Les Français ne peuvent obtenir d’exemption dans le cadre d’une opération multilatérale, qui concerne des casques bleus de toutes les nationalités, originaires de pays où la carte d’identité, parfois, n’existe pas. Par ailleurs, ils doivent transiter par différents pays qui exigent un passeport ; il est inimaginable que seuls les Français ne soient pas soumis à cette obligation. Cela dit, je n’ai jamais entendu parler de difficultés qu’aurait pu éprouver, notamment, le ministère de la Défense dans la gestion de ces affaires.

M. Louis Giscard d’Estaing, Rapporteur. Quel regard portez-vous sur la Mission européenne de police et de justice (EULEX), qui a pour objet de mettre sur pied un système juridique et policier au Kosovo ?

Mme Sylvie Bermann. C’est un programme européen qui a pris le relais des forces des Nations unies au Kosovo. Le pays n’étant pas reconnu de tous, il a été jugé préférable de laisser l’Europe intervenir dans le cadre d’une opération civile, relevant davantage des besoins du pays.

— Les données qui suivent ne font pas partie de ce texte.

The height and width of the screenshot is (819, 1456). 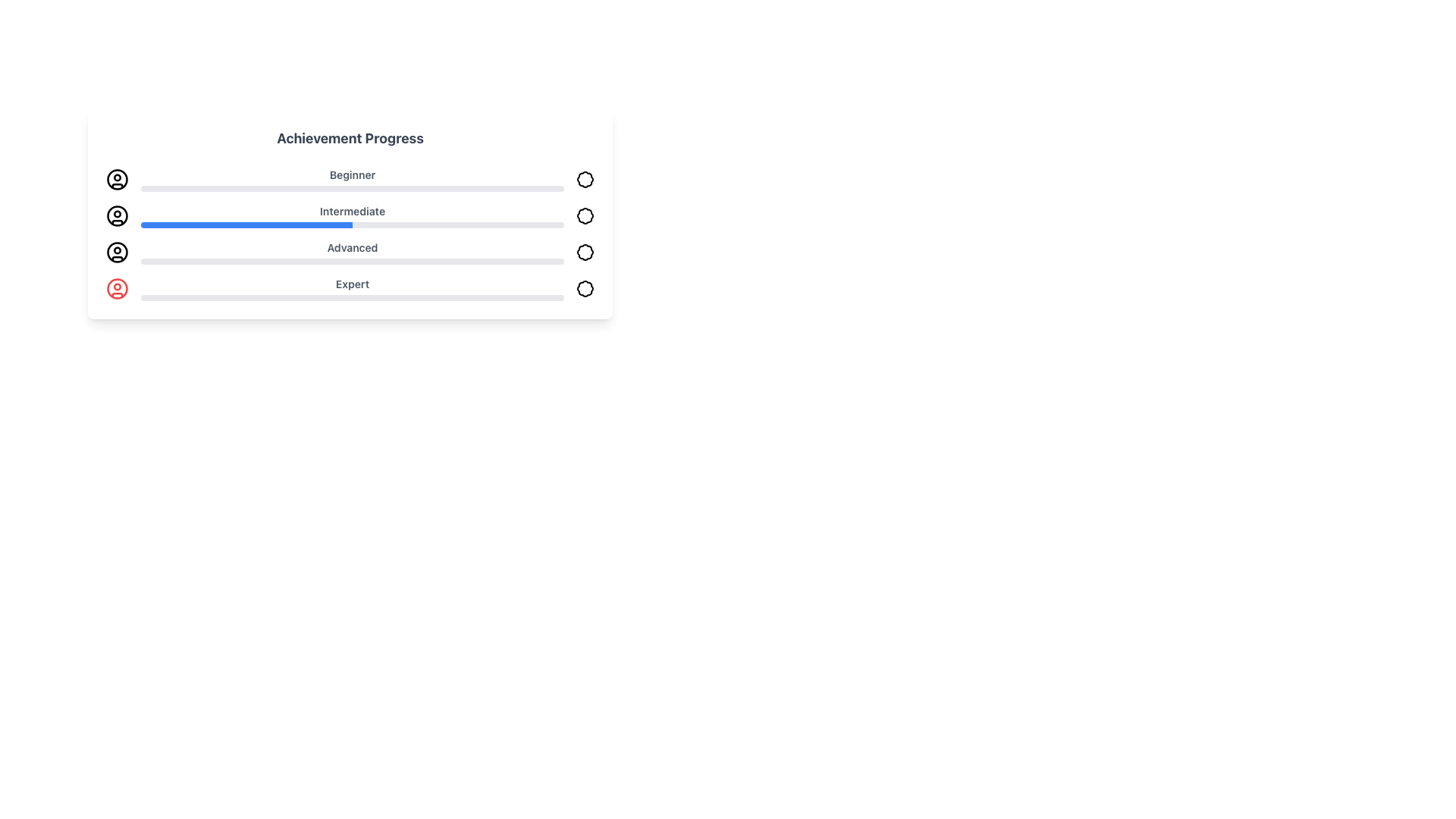 What do you see at coordinates (352, 225) in the screenshot?
I see `the progress bar styled with a rounded gray background and a blue filled portion, representing 50% completion, located below the 'Intermediate' label in the vertical list of skill levels` at bounding box center [352, 225].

Nous suivons indirectement ce programme, dans la mesure où la coopération est nécessaire lors des phases de transition. Il est parfois frappant de constater combien les problèmes peuvent être inversés : en Géorgie, la MONUG dispose d’une imposante flotte de voitures, mais manque de moniteurs ; la mission de surveillance de l’UE en Géorgie (MSUE) a suffisamment de moniteurs et pas assez de voitures !

M. Louis Giscard d’Estaing, Rapporteur. Êtes-vous au courant du contentieux qui existe entre l’EUFOR et les Nations unies sur la reprise du Camp des étoiles à Abéché ?

Mme Sylvie Bermann. Comparé aux opérations européennes, qui s’organisent très vite, le déploiement des Nations unies est lent, contraint notamment par les modalités de passation de contrats. Nous nous efforçons de raccourcir ces délais. Le contentieux du Camp des étoiles, qui porte sur le stockage et le stationnement, est donc lié à des méthodes de planification différentes.

M. Georges Tron, Président. Nous vous remercions.